Imagine revenue cycle where everything was correctly done the first time. What would it look like? It would start with always-complete patient registrations. ‘Provider not found’ in Epic or Cerner? No worries! The registration, scheduling, or call center staff would find the provider in an authoritative source and enroll them instantly in the EHR. How does this happen? Transform your providers and physical structures – physician practices, imaging centers, labs – into a single digital platform.

Such a platform would make possible game-changing workflows such as real-time provider enrollment, generating significant operational impact. No more missing providers. No more downstream research. No data entry tickets for IT. One problem solved!
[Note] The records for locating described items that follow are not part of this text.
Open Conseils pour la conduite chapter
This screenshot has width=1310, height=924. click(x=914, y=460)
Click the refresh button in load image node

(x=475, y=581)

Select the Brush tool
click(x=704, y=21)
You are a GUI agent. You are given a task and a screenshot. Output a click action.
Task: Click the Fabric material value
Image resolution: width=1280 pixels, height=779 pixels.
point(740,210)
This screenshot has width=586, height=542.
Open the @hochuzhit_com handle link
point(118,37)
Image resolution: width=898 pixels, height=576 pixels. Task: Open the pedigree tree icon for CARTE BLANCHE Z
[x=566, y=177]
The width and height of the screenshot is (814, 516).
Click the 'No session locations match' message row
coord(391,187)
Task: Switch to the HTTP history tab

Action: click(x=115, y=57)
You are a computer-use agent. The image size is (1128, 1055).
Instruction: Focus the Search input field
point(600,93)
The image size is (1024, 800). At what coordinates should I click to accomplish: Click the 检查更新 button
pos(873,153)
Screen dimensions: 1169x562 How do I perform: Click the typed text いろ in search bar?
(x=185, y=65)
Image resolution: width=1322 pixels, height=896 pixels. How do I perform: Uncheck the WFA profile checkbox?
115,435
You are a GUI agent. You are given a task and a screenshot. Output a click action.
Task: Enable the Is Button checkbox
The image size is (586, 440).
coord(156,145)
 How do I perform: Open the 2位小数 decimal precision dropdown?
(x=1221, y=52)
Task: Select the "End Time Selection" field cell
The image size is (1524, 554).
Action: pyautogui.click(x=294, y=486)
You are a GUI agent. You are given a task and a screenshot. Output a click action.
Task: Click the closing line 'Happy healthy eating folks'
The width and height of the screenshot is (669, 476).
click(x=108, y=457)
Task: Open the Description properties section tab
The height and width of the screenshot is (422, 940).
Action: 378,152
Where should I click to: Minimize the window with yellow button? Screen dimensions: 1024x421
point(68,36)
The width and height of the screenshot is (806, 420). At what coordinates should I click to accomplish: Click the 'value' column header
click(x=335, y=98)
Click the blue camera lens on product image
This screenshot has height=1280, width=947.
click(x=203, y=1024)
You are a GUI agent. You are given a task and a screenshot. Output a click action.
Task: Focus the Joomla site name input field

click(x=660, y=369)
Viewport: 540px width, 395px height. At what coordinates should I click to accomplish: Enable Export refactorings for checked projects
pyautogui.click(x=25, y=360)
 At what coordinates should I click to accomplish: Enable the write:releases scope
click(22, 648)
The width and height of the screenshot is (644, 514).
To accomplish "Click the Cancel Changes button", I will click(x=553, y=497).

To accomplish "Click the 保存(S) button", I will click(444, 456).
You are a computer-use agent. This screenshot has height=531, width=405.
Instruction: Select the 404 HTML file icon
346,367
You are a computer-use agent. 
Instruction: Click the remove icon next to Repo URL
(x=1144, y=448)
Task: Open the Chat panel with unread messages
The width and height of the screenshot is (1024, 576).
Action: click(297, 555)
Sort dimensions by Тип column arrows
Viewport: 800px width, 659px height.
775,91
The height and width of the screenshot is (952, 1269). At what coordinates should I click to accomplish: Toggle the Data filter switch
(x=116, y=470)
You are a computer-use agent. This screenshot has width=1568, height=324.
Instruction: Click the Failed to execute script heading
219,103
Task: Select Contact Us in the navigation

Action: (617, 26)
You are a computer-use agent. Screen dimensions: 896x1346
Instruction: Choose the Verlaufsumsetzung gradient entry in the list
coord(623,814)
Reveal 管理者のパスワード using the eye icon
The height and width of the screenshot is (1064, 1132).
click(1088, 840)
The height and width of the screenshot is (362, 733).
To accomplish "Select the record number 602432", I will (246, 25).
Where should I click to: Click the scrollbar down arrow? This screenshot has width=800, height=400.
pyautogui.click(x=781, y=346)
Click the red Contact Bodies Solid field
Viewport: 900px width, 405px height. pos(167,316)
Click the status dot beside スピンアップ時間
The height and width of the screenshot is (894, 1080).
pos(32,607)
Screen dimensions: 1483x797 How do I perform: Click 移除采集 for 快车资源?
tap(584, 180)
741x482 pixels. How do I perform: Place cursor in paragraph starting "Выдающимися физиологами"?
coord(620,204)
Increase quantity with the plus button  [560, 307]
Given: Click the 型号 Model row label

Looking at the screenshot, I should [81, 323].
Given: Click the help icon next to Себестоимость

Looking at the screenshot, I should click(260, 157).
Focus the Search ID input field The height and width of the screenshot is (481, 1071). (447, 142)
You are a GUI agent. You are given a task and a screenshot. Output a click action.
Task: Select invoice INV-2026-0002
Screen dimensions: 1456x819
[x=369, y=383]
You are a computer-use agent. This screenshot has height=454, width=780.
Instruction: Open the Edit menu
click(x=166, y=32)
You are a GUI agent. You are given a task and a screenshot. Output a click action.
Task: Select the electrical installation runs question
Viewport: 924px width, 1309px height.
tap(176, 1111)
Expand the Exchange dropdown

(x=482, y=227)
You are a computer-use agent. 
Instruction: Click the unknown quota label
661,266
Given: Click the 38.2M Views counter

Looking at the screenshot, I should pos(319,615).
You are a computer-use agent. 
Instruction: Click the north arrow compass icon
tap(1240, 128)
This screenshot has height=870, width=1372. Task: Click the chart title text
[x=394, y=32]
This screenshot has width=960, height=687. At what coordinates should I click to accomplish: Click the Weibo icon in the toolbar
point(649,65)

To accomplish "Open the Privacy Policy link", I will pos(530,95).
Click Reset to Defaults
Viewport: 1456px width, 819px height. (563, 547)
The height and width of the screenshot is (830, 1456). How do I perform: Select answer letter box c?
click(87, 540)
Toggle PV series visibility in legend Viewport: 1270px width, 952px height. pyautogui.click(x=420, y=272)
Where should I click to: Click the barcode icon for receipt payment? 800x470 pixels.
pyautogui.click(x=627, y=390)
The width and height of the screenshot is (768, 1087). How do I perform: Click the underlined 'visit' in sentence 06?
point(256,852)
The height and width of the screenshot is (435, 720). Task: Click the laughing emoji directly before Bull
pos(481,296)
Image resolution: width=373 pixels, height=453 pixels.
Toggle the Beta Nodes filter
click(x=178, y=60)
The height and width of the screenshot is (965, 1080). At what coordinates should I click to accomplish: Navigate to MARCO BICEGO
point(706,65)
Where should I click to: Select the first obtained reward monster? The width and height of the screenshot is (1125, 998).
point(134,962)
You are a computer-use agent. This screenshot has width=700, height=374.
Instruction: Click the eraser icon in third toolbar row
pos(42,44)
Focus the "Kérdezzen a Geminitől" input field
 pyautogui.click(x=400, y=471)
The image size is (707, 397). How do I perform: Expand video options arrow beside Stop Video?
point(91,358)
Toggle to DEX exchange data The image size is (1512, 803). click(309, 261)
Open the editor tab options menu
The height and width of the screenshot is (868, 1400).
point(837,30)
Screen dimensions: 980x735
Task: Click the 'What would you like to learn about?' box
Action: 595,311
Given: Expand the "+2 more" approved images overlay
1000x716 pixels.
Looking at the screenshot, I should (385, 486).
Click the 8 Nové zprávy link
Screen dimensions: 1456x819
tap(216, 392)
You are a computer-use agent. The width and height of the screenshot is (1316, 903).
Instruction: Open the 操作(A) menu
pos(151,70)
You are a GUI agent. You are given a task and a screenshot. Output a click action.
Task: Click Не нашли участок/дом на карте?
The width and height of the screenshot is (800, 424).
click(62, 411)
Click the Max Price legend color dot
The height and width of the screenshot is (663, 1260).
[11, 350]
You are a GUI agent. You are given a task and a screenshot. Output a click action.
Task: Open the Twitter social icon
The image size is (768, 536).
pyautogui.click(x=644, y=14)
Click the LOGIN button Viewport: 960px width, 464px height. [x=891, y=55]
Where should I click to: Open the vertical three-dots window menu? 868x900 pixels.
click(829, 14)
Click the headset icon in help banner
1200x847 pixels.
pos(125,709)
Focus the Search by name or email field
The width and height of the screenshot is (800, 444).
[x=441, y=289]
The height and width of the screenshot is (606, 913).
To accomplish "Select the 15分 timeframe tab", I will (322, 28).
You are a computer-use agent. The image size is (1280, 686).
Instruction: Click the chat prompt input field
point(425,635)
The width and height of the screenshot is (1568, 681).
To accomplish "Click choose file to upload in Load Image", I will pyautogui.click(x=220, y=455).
What are the requirements of such a system? It would need to include:

  • A single digital footprint containing profiles of all health system providers and locations;
  • A national provider network of all providers, searchable in real-time;
  • Robust provider profiles including full name, NPI, address, and specialty;
  • Provider search of national network is accessible in the EHR when ‘provider not found’;
  • Provider search available for patient access, reg/sched, call center, referring users; and
  • Real-time provider enrollment into the EHR during registration or referral management

The benefits of this workflow would include:

  • Always-complete registration, scheduling, referral workflows – no missing providers;
  • Elimination of the dreaded ‘provider not found’ error;
  • The end of time-consuming research by revenue cycle and supporting teams;
  • Elimination of tickets to IT teams requiring data entry;
  • Dramatic reduction of DSOs as the delays for provider enrollment are eliminated; and
  • Protection of referral management revenue.

The good news for health care finance leaders is that a class of provider-centric platforms are emerging which work in conjunction with EHRs and can offer this workflow. This software platform class transforms and maintains a health system’s care delivery assets – credentialed and referring providers, locations, health plans, and networks – into a single digital footprint that serves revenue cycle teams as well as other departments including digital marketing, value-based care, IT, and compliance.
The combination of a provider-centric platform integrated with an EHR, patient access or call center system to offer real-time provider enrollment ‘on the fly’ may well make ‘provider not found’ extinct in the near future, and permanently remove one major source of revenue cycle bottlenecks.